Hace un rato, en La 2 han televisado el documental «Comprar, tirar, comprar» acerca de la historia de la obsolescencia programada. ¿Qué es eso? El mecanismo mediante el cual los objetos que usamos vienen con una caducidad programada de fábrica para que no duren demasiado y tengamos que reemplazarlos y, por tanto, consumir, consumir, consumir. Entre los ejemplos propuestos, se analiza una impresora que incorpora un chip que la paraliza si llega un número determinado de impresiones (y no por falta de tinta) y el negocio de las bombillas, que podrían durar más de cien años pero que se venden con una vida útil de 1.000 horas para que tengamos que ir a comprar otras nuevas.
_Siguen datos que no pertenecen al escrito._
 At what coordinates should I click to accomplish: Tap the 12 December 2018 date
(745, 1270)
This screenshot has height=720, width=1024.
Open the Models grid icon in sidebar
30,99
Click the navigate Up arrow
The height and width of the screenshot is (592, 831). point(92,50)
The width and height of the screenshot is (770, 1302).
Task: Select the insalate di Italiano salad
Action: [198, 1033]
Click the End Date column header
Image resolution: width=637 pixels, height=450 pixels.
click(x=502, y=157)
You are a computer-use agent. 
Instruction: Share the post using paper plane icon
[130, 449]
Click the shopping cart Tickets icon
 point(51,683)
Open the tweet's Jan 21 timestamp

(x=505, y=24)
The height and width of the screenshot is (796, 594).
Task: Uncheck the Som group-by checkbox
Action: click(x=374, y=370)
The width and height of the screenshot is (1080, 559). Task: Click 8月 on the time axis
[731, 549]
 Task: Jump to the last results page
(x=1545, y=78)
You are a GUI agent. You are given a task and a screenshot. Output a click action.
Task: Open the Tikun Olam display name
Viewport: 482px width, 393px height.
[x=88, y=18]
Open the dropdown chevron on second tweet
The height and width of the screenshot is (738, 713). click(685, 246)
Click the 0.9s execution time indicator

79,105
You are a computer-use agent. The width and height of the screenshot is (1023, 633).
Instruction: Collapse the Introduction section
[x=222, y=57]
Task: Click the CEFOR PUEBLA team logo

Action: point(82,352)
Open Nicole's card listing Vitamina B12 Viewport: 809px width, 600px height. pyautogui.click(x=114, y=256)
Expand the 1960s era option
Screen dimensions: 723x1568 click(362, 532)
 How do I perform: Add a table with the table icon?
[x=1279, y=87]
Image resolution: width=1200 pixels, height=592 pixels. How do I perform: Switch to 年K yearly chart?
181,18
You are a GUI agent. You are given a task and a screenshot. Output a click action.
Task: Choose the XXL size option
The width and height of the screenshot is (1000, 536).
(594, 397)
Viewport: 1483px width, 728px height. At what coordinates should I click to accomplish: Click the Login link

Todo esto ya lo explicó Kerouac en On the road: «Pueden fabricar ropa que dure para siempre. Pero prefieren hacer productos baratos y así todo el mundo tiene que seguir trabajando y fichando y organizándose en siniestros sindicatos y andar dando tumbos mientras las grandes tajadas se las llevan en Washington y Moscú.» Lo malo es que esta vorágine de reemplazo ocasiona monumentales montañas de residuos (¿cuántos teléfonos móviles se compran cada año?) que suelen acabar en países marginales e indefensos.
Es muy representativo el ejemplo ilustrativo que comenta el documental: el mundo actual (y su economía, y su consumismo, y su libre mercado) es un coche a toda velocidad incontrolable que cada vez va más y más y más deprisa. Pero es inviable (o insostenible, como se dice ahora) el eterno crecimiento, es decir, la aceleración progresiva del coche/mundo es vertiginosa y en cualquier momento podemos abrirnos la cabeza contra un muro o caer por un precipicio (¿verdad Irlanda, Grecia, Portugal?).
Como alternativa, se propone el decrecimiento, tan de moda hoy en día, que promulga un estilo de vida de equilibrio entre la naturaleza (y sus recursos) y el hombre (y sus necesidades como ser social). Merece la pena acercarse a esta corriente e informarse, por las ideas que promueve y el trasfondo al que aspira: personas más felices con menos. ¿Es eso posible?
¿Qué si es posible? Apostaría que para una gran parte de la población no es posible ser más feliz con menos bienes materiales, suena demasiado romántico. Y como ya decía Gandhi, «el mundo es lo suficientemente grande para satisfacer las necesidades de todos pero demasiado pequeño para saciar la avaricia de unos pocos.» ¿Dónde nos conducirá este ritmo desenfrenado y sin nadie al volante?
Quizá haya que empezar de cero e intentar corregir los errores que arrastramos como si tuviésemos que repetir una asignatura.